SDR

For the SDR hardware, several different plates have been considered. Finally, we have decided that the most appropriate plate for this project is the USRP B210, due to the trade-off between price and flexibility.

USRP B210

The USRP (Universal Software Radio Peripheral) is a flexible and affordable transceiver that turns a standard PC into a powerful wireless prototyping system.

Overview

The USRP B210 comes straight from the R&D labs of Ettus Research providing early access to cutting edge experimental hardware covering 70MHz – 6GHz with integrated RFIC technology, a Spartan6 FPGA, and USB 3.0 connectivity. This new platform enables experimentation with wide range of applications including: FM and TV broadcast, cellular, WiFi, ISM, and more. The USRP B210 features two receive and two transmit channels, incorporates an open FPGA and includes an external power supply. It uses new Analog Devices RFIC to deliver a cost-effective experimentation platform and a high bandwidth USB 3.0 bus with up to 56 MHz of instantaneous bandwidth in 1x1 operation and up to 32MHz of instantaneous bandwidth in 2x2 operation on select USB 3.0 chipsets (backwards compatibly to USB 2.0 for 6MHz of instantaneous bandwidth). The two transmit pairs and receive pairs each share a local oscillator for fully coherent MIMO applications. With this new kit, users can develop their GNU Radio applications and seamlessly port their designs to higher performance USRP systems such as USRP N210 with industry proven 1 Gigabit Ethernet connectivity or the USRP E100 embedded form factor, both including discrete RF boards with higher sensitivity, dynamic range, and IP3 performance using the common USRP Hardware Driver (UHD) framework.

Features

• Radio functionality
  • 2 Transmit, 2 Receive
  • Full duplex or half duplex
  • Frequency range: 70 MHz to 6 GHz
  • Baseband: 12-bit ADC/DAC
  • Up to to 61.44 MS/s allows up to 56 MHz of real time bandwidth per channel
  • Up to 32 MHz of real time bandwidth in 2x2 MIMO mode

• USB 3.0 interfaceFPGA – Spartan 6 XC6SLX75
  • Up to 3.2Gb/s sustainable transfer rates
  • Supports USB 2.0 controllers

• USRP Hardware Driver™ (UHD) compatible

• Prototyping platform for Analog Devices AD9361 RFIC.

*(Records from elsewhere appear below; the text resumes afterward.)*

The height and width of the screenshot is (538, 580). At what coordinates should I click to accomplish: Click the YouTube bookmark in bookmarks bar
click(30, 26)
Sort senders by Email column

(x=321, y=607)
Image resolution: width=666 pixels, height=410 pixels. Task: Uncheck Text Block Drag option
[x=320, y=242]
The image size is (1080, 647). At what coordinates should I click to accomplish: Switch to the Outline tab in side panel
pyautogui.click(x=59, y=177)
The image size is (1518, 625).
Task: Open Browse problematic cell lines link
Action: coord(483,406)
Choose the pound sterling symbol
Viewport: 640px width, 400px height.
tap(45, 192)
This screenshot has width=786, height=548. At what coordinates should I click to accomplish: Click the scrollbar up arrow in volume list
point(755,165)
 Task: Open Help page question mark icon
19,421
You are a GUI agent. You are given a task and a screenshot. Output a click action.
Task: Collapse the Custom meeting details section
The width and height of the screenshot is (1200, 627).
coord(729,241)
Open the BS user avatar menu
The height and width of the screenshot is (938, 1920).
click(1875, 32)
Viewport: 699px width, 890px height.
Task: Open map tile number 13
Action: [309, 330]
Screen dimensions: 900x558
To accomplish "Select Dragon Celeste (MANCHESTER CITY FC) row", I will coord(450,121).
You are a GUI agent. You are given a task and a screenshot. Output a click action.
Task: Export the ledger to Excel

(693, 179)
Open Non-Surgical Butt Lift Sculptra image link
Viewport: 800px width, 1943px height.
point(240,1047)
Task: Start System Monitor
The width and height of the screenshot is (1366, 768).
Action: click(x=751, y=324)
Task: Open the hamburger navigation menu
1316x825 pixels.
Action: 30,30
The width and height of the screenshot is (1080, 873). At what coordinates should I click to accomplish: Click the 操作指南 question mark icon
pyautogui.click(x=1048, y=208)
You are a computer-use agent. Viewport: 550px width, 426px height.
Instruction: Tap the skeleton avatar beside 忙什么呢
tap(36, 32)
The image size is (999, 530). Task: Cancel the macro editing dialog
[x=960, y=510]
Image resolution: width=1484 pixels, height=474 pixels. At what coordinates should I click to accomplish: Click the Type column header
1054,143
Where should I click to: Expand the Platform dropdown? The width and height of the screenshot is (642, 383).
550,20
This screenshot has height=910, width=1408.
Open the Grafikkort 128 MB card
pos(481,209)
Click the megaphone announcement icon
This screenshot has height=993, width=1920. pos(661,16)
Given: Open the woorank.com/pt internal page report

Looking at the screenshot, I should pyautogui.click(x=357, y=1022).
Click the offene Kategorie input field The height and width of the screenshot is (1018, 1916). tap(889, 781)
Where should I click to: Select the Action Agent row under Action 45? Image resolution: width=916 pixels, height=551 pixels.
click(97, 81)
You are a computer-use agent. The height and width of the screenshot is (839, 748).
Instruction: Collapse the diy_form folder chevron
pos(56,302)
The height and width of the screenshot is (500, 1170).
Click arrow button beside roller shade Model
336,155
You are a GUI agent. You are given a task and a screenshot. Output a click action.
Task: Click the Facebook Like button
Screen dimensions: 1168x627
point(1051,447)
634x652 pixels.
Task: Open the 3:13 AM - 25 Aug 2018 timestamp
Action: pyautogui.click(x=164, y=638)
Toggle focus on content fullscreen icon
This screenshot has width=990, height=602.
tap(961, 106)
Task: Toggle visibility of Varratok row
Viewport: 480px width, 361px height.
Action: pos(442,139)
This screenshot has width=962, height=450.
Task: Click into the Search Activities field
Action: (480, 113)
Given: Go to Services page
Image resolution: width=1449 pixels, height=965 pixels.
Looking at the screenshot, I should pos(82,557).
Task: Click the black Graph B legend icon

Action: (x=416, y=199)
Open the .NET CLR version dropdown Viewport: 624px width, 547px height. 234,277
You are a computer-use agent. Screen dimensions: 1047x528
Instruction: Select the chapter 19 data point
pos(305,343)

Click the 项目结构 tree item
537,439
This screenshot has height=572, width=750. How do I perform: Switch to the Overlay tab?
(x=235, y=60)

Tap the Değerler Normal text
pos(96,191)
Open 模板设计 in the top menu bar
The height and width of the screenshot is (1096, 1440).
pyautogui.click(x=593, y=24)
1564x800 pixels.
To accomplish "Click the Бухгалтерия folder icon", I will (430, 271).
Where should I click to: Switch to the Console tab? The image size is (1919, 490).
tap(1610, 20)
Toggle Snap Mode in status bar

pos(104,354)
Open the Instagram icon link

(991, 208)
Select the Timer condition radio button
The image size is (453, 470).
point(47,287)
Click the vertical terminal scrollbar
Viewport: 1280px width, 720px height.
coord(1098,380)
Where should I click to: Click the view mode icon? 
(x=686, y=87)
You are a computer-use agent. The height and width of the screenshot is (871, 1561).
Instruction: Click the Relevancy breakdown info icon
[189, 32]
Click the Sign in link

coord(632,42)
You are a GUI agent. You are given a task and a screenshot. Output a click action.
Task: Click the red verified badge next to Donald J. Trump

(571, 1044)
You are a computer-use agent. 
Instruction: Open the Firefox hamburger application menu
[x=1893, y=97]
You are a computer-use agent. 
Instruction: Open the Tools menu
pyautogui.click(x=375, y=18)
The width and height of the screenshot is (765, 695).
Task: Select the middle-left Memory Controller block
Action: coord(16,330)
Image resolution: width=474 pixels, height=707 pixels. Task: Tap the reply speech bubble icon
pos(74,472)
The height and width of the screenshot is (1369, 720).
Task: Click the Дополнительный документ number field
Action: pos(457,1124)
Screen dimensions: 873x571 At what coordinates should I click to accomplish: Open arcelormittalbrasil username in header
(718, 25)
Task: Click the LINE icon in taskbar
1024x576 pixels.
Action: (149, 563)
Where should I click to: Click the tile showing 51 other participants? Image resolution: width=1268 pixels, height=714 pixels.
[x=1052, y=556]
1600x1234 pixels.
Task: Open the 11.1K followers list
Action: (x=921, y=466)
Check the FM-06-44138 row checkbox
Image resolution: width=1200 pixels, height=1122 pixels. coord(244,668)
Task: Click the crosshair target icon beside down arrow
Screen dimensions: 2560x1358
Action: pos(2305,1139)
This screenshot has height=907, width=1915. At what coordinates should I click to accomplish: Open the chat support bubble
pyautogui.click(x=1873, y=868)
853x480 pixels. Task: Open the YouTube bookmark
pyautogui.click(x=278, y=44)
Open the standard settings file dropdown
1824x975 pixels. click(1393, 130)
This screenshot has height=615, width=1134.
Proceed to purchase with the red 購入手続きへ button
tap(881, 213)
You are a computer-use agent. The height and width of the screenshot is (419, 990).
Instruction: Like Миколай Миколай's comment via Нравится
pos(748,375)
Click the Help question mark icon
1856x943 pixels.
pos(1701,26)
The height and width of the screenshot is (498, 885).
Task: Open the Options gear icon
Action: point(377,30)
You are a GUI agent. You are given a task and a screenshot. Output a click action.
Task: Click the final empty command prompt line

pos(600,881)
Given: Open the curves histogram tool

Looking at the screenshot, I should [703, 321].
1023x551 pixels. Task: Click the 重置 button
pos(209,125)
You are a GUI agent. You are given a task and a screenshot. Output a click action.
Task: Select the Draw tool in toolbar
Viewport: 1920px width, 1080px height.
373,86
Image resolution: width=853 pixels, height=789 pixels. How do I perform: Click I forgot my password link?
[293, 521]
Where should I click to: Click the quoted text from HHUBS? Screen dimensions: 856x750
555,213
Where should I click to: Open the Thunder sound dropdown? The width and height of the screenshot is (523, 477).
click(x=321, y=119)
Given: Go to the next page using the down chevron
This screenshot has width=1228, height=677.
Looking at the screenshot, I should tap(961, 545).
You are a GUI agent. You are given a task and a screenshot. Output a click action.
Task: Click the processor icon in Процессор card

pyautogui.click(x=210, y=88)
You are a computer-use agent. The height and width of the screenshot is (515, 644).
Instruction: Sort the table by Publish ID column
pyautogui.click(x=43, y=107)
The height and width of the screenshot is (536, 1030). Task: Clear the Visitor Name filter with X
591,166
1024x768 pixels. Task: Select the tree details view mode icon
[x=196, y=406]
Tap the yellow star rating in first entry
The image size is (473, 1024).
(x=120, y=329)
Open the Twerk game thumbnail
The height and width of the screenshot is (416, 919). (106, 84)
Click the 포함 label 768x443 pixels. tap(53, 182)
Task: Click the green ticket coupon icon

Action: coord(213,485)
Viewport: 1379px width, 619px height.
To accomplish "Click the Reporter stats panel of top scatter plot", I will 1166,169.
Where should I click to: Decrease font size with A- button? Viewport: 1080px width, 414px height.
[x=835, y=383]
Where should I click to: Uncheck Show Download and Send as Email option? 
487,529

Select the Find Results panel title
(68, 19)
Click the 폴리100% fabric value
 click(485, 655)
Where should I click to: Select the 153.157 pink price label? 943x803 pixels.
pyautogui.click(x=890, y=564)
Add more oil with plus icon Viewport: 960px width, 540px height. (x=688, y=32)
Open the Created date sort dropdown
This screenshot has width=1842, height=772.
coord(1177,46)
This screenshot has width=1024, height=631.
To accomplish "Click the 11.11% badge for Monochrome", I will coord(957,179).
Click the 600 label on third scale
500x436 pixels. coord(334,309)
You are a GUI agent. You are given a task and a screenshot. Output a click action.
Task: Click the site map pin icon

• Prototyping platform for Analog Devices AD9361 RFIC.

GNU Radio

GNU Radio is a free software development toolkit that provides signal processing blocks to implement software-defined radios and signal processing systems. It can be used with external RF hardware to create software-defined radios, or without hardware in a simulation-like environment. It is widely used in hobbyist, academic, and commercial environments to support both wireless communications research and real-world radio systems.

Overview

The GNU Radio software provides the framework and tools to build and run software radio or just general signal processing applications. The GNU Radio applications themselves are generally known as 'flowgraphs', which are a series of signal processing blocks connected together, thus describing a data flow. As with all software-defined radio systems, reconfigurability is a key feature. Instead of using different radios designed for specific but disparate purposes, a single, general-purpose, radio can be used as the radio front-end, and the signal-processing software (here, GNU Radio), handles the processing specific to the radio application.

GNU Radio Companion

GNU Radio Companion (GRC) is a graphical tool for creating signal flow graphs and generating flow-graph source code, making easier working with GNU Radio.

For this project, GNU Radio Companion 3.7.10 has been used.

These flowgraphs can be written in either C++ or the Python programming language. The GNU Radio infrastructure is written entirely in C++, and many of the user tools are written in Python.

Additional Modules

For the experiments following the ieee 802.11 standard, the GitHub repository gr-ieee802-11 have been used as a base, modifying it. This module allows sending and receiving messages following this standard, and manually select the modulation of the OFDM frame at run-time.